The ls command in Linux is one of the most essential commands that every Linux user should know. If you’re a beginner to using the command line, ls is probably the first command you should try to learn. ls is short for list, and is used to list the files in your present working directory or some other directory if you specify one.
What makes ls so essential is that it allows you to see what files are in a directory. You’ll be using it constantly to list directory contents. ls is not a complex command, but it does include a lot of different options that can be used to list the files with additional information included. Chances are that you’ll find a few of these options very useful, even though ls by itself (without extra options) is always enough to list contents.

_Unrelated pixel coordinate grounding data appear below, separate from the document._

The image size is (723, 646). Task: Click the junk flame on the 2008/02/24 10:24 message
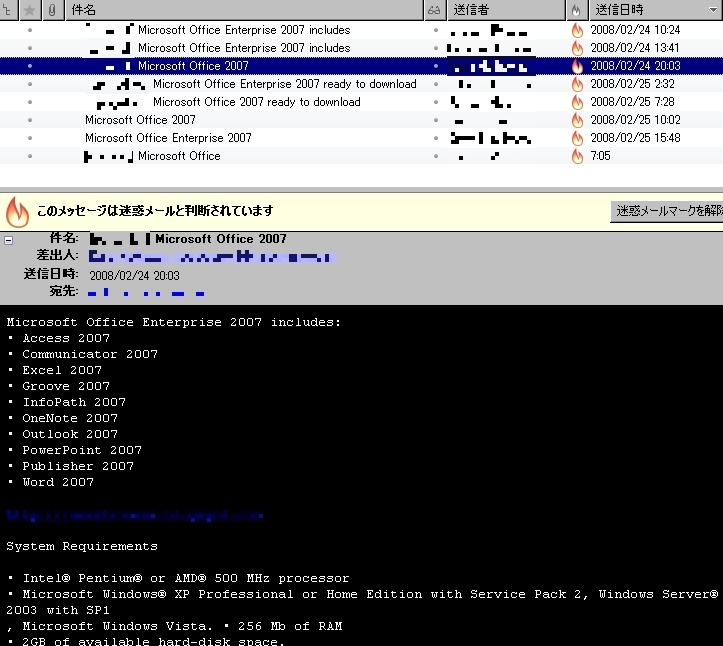577,30
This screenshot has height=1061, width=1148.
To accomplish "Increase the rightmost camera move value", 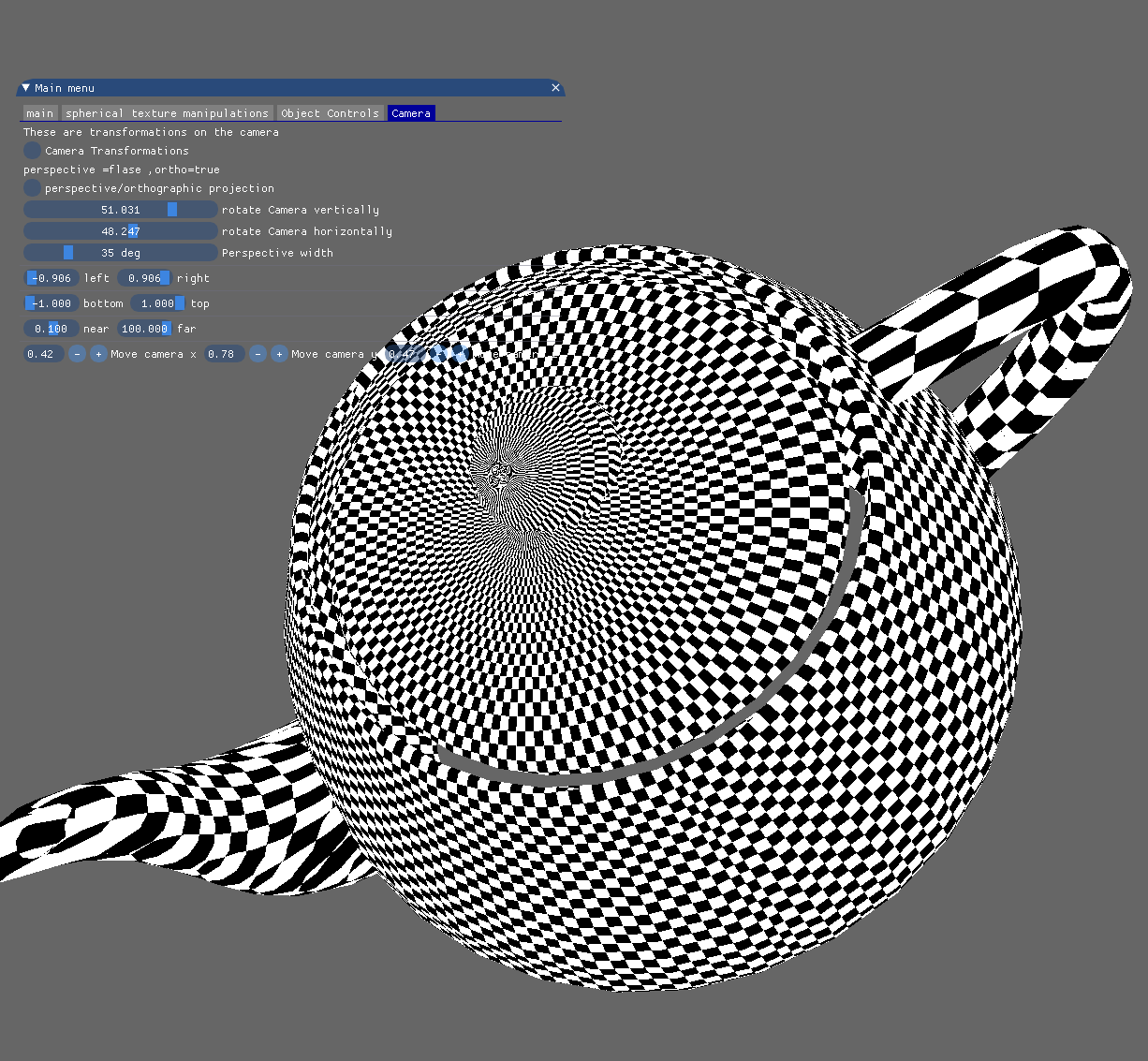I will (459, 354).
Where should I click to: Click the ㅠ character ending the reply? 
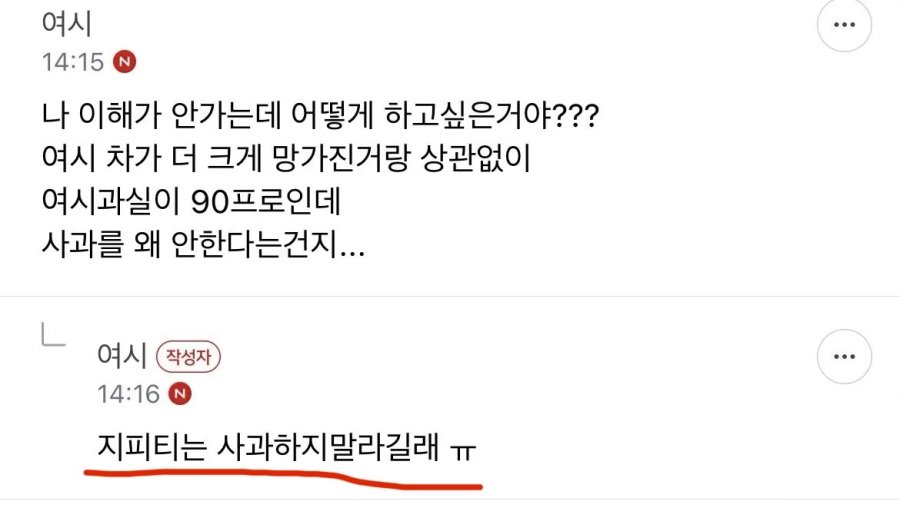point(463,452)
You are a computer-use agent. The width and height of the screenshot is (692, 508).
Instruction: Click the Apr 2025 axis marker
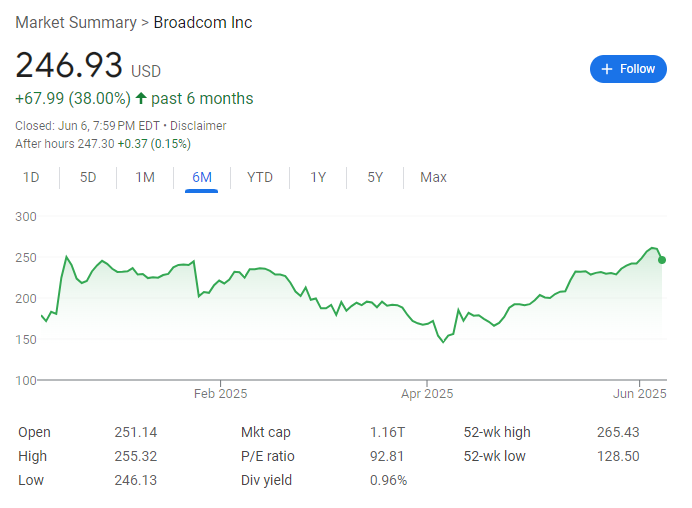coord(427,393)
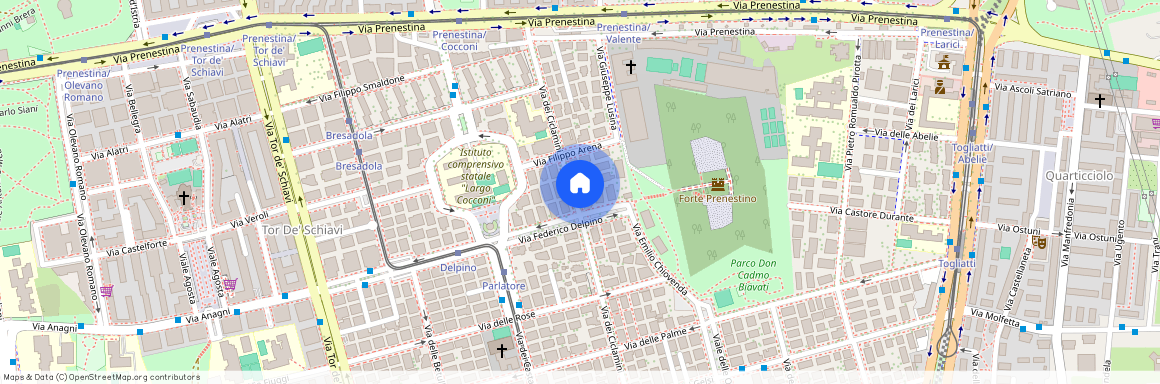Click the theatre masks icon near Via Ostuni
The height and width of the screenshot is (384, 1160).
coord(1039,240)
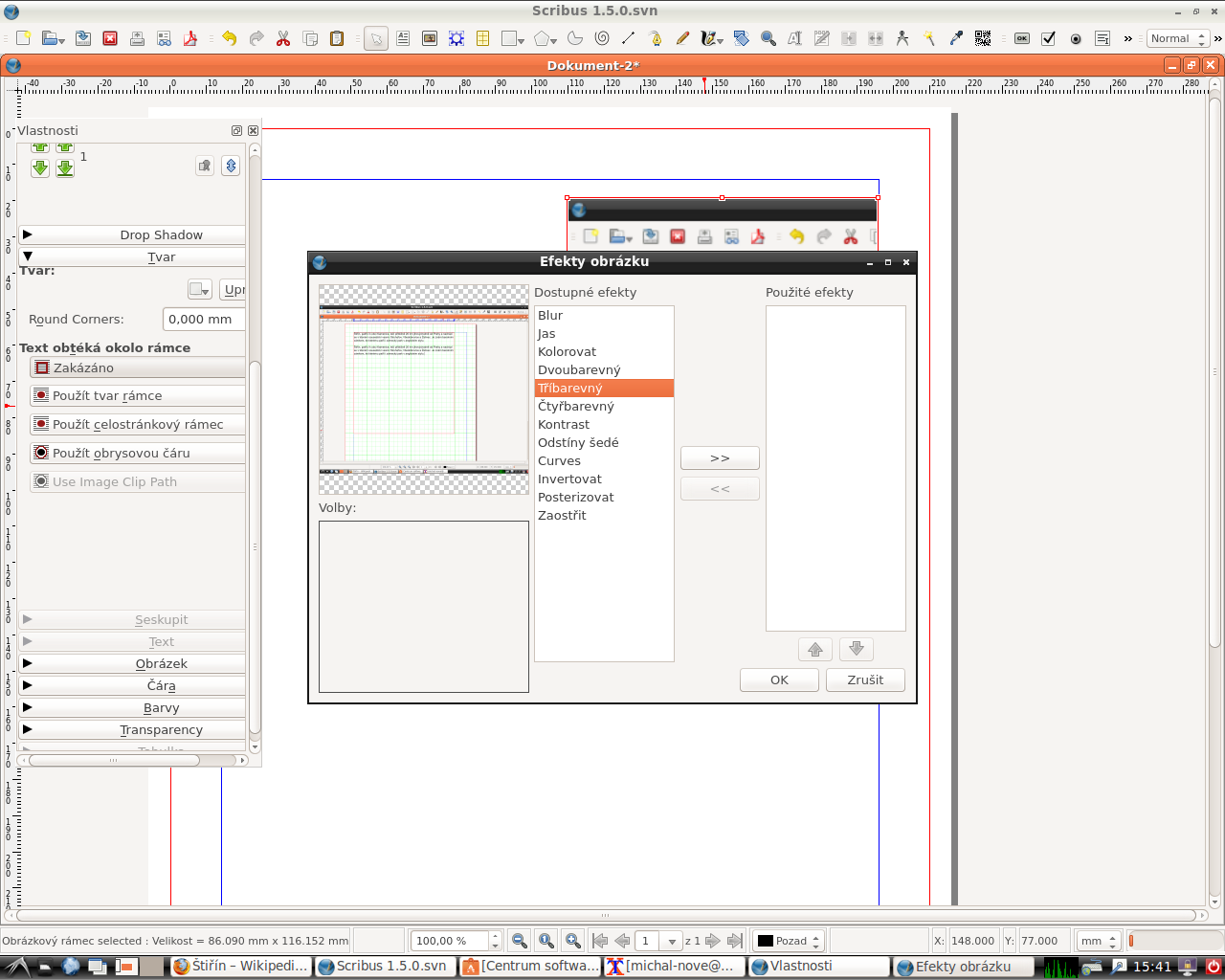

Newcomers to Linux may intuitively think that browsing files in the GUI would be infinitely easier than fiddling with the command line. But this couldn’t be further from the truth. Mastering the ls command will allow you to list directory contents and find files a lot more efficiently than any GUI tools. It can also be utilized in Bash scripting to help other tools manipulate files.
In this guide, you’ll learn how to use the ls command in Linux through examples. Follow along below to see learn about the various options that you can use with this command.
In this tutorial you will learn:
- How to use the ls command on Linux
|Requirements, Conventions or Software Version Used
|Any Linux distro
|Privileged access to your Linux system as root or via the
|# – requires given linux commands to be executed with root privileges either directly as a root user or by use of
$ – requires given linux commands to be executed as a regular non-privileged user
Frequently Used Options
The ls command list files and subdirectories that are contained in a directory. The options you can use with ls are mostly just to list additional information, or to format the output differently.
ls command in Linux Basic Examples
- Running the ls command by itself, without any additional options, will list the contents in your present working directory, which is just a technical way of saying the directory that your terminal is currently in.
As you can see in the screenshot above, the output will list a few files per line before wrapping to the next line. This is simply determined by the size of your terminal and the lengths of the file names, but there are options to control this behavior that we’ll cover below.
- Note that file names with a space in them will be wrapped inside single quotes. This makes it easier to determine where one file name ends and another begins, and also makes the output more friendly for copying and pasting.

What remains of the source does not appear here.